Research Article: Correlation between the native lung volume change and postoperative pulmonary function after single lung transplantation for lymphangioleiomyomatosis: Evaluation of lung volume by three-dimensional computed tomography volumetry

Date Published: February 11, 2019

Publisher: Public Library of Science

Author(s): Hirotoshi Suzuki, Hisashi Oishi, Masafumi Noda, Tatsuaki Watanabe, Yasushi Matsuda, Junya Tominaga, Tetsu Sado, Akira Sakurada, Hajime Kurosawa, Kei Takase, Yoshinori Okada, Peggy S. Lai.

http://doi.org/10.1371/journal.pone.0210975

Abstract

Whereas native lung overinflation has been thought to happen in recipients of single lung transplantation for lymphangioleiomyomatosis because of its increased compliance, there is no study that has reported the details on the change of the native lung volume after single lung transplantation by three-dimensional computed tomography volumetry. The purpose of the present study was to evaluate the lung volume after single lung transplantation for lymphangioleiomyomatosis by three-dimensional computed tomography volumetry and investigate the correlation between the native lung volume change and postoperative pulmonary function.

We retrospectively reviewed the data of 17 patients who underwent single lung transplantation for lymphangioleiomyomatosis. We defined the ratio of the native lung volume to total lung volume (N/T ratio) as an indicator of overinflation of the native lung. In order to assess changes in the N/T ratio over time, we calculated the rate of change in the N/T ratio which is standardized by the N/T ratio at 1 year after single lung transplantation: rate of change in N/T ratio (%) = {(N/T ratio at a certain year)/(N/T ratio at 1 year)– 1}× 100.
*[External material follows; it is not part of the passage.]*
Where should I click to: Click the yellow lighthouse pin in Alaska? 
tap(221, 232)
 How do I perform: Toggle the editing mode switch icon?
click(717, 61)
We investigated the correlations between the N/T ratio and the pulmonary function test parameters at 1 year and 5 years; however, there was no significant correlation between them. On the other hand, there was a significant negative correlation between the rate of change in the N/T ratio and that in forced expiratory volume in 1 second %predicted (%FEV1) at 5 years after single lung transplantation.

The single lung transplantation recipients for lymphangioleiomyomatosis showed increased rate of change in the N/T ratio in the long-time course after lung transplantation with the decrease of %FEV1. We expect that these cases will probably cause the overinflation of the native lung in the future.

Partial Text

Lung transplantation is an established therapeutic option for patients with various types of end-stage lung disease. Internationally, the annual number of bilateral lung transplants (BLTs) is greater than that of single lung transplants (SLTs) because of the better survival with the former procedure [1]. On the other hand, the current situation in Japan is completely different from other countries. The number of SLTs performed in Japan is almost the same as the number of BLTs. Miyoshi et al. reported that, given the severe donor shortage in Japan, SLT can be the first choice of surgical procedure type with acceptable outcomes if there is no contraindication to SLT [2].

Overinflation of the native lung is one of the challenging complications after SLT for obstructive lung diseases, such as COPD. In such patients, the compliance of the native lung is much higher than that of the healthy lung, transplanted lung. As a result of the difference in the compliance between the native and transplanted lungs, overinflation can occur only in the native lung. We recognize overinflation of the native lung after SLT in COPD by the shifted mediastinum in CT and chest X-ray. LVRS [6] and BLVR [7] have been applied for this complication in SLT recipients for COPD. Some SLT recipients for LAM also show a shift of the mediastinum to the transplanted lung side. However, it still remains unclear if overinflation of the native lung really happens in such patients. Another question we have in daily practice is whether overinflation of the native lung affects the post-transplant pulmonary function of the SLT recipients for LAM.